▶ **What needs to be done**
Locate each line of the material that contains "card", then return it.

▶ **Given data**

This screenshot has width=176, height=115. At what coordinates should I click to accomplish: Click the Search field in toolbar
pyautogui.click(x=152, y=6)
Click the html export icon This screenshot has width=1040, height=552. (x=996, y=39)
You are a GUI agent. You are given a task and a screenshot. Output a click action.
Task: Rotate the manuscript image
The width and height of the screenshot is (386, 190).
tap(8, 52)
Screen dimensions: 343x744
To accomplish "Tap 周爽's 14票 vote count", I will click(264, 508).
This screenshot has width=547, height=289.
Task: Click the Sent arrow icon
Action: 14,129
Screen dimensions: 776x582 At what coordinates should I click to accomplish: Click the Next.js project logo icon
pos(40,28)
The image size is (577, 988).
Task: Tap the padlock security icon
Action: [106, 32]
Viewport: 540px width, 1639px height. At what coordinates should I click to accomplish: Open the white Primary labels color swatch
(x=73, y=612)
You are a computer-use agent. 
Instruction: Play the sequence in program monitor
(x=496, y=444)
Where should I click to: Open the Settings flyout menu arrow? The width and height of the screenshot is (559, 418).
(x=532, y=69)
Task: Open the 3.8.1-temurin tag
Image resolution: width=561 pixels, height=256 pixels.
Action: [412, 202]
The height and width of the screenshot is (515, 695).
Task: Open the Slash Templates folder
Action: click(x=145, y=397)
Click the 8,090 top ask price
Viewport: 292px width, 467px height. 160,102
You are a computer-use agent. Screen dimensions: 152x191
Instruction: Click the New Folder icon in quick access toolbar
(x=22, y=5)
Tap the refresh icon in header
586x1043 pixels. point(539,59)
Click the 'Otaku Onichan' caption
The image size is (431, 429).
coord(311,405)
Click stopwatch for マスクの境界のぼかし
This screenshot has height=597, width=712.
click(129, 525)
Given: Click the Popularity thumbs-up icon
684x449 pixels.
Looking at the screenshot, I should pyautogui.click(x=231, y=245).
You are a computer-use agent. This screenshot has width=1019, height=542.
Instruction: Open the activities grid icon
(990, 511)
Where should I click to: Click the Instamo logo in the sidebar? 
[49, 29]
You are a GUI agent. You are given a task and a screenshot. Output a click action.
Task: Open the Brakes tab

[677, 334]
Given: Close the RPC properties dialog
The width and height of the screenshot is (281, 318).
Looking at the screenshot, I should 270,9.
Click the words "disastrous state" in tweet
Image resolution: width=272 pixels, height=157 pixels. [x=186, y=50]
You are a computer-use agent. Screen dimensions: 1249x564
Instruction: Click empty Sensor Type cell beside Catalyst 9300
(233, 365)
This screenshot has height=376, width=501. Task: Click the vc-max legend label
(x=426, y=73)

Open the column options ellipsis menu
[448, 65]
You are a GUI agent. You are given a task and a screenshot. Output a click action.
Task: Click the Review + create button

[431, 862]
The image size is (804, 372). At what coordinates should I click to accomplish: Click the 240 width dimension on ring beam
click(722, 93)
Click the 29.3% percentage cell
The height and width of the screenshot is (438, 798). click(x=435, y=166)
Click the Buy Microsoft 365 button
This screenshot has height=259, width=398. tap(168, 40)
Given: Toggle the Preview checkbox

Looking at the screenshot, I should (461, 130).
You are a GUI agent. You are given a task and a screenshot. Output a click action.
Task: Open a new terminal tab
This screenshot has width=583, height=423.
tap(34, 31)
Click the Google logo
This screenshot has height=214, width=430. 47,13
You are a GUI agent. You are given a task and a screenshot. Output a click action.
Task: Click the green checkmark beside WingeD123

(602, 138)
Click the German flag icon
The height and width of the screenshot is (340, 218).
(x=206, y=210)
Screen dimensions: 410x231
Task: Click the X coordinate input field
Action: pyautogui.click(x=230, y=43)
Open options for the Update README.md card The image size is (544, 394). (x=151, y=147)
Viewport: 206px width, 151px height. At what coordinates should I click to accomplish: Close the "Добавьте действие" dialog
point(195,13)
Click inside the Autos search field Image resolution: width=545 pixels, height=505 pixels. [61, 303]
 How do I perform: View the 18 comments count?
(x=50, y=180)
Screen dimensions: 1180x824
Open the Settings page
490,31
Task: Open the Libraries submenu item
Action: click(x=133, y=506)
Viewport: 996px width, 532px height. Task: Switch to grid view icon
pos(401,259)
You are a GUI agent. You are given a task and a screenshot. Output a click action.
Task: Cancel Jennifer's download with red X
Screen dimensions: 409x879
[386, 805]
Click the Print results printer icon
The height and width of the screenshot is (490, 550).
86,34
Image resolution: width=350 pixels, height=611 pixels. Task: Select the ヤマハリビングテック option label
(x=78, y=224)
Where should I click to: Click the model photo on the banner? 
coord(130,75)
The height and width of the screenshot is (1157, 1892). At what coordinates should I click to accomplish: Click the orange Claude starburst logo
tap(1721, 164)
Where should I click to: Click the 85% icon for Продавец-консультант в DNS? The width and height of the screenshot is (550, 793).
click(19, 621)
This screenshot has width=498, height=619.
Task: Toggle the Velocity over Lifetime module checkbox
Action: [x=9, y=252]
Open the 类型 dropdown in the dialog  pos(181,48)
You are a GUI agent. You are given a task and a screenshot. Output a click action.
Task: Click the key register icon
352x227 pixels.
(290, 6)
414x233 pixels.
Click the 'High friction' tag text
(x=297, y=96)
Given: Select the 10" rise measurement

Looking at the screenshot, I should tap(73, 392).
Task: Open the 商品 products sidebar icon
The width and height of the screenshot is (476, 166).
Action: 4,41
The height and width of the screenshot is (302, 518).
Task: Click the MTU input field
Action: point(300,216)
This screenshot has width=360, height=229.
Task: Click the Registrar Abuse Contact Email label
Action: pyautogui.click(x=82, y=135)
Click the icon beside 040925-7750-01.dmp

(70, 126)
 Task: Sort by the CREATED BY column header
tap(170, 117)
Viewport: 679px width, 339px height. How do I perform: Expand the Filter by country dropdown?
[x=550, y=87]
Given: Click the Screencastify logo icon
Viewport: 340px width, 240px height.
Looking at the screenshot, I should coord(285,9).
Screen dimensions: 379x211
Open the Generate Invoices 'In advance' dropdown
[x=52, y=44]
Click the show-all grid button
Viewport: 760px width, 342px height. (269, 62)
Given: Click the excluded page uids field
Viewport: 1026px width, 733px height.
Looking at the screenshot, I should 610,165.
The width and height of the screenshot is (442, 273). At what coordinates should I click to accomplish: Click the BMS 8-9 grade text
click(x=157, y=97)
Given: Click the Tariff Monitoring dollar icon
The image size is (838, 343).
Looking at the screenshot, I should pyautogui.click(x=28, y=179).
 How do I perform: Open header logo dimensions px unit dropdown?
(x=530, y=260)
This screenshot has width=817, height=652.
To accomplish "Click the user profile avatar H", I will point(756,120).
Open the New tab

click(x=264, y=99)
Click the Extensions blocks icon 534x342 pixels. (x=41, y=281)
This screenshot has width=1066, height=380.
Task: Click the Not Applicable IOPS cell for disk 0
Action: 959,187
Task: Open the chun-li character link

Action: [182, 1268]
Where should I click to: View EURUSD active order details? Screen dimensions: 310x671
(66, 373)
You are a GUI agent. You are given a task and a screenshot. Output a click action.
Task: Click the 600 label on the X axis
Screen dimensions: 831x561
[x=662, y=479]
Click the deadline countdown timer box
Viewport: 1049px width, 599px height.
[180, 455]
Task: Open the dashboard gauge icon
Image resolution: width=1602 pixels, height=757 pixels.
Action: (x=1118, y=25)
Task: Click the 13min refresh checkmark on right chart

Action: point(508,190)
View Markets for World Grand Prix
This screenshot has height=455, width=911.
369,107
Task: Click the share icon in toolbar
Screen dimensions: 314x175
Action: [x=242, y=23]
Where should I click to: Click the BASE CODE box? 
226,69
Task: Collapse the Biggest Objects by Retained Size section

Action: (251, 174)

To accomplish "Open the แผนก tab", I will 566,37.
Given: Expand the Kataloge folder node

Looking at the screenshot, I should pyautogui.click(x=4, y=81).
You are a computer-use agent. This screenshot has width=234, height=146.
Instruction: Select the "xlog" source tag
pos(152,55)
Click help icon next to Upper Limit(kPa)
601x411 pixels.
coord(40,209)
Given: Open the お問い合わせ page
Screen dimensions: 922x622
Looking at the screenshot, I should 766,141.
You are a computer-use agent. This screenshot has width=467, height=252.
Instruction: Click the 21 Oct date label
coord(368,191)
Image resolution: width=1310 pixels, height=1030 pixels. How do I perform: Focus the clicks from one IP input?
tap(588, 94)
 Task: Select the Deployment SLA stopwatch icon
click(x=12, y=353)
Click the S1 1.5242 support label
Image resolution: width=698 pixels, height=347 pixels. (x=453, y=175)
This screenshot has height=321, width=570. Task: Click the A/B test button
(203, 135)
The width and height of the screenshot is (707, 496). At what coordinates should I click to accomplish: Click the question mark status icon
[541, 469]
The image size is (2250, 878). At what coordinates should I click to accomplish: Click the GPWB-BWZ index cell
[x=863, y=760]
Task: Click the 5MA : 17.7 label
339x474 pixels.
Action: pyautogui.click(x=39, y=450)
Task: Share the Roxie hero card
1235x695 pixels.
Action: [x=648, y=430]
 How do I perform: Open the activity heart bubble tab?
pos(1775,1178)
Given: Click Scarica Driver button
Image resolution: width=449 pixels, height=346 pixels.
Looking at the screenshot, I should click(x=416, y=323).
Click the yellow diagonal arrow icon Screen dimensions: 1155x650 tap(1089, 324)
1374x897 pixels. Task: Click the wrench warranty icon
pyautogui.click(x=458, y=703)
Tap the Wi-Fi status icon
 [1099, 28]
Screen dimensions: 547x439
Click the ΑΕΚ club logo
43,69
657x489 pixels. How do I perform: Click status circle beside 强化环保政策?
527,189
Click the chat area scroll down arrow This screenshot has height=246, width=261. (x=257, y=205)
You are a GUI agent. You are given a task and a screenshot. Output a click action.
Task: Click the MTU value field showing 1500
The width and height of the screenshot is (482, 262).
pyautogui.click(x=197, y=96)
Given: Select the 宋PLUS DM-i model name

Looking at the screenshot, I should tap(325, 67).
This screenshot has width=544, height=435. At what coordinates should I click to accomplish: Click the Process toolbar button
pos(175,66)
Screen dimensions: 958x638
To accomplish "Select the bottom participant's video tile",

▶ **Result of the exercise**
Open options for the Update README.md card The image size is (544, 394). (x=151, y=147)
Task: Share the Roxie hero card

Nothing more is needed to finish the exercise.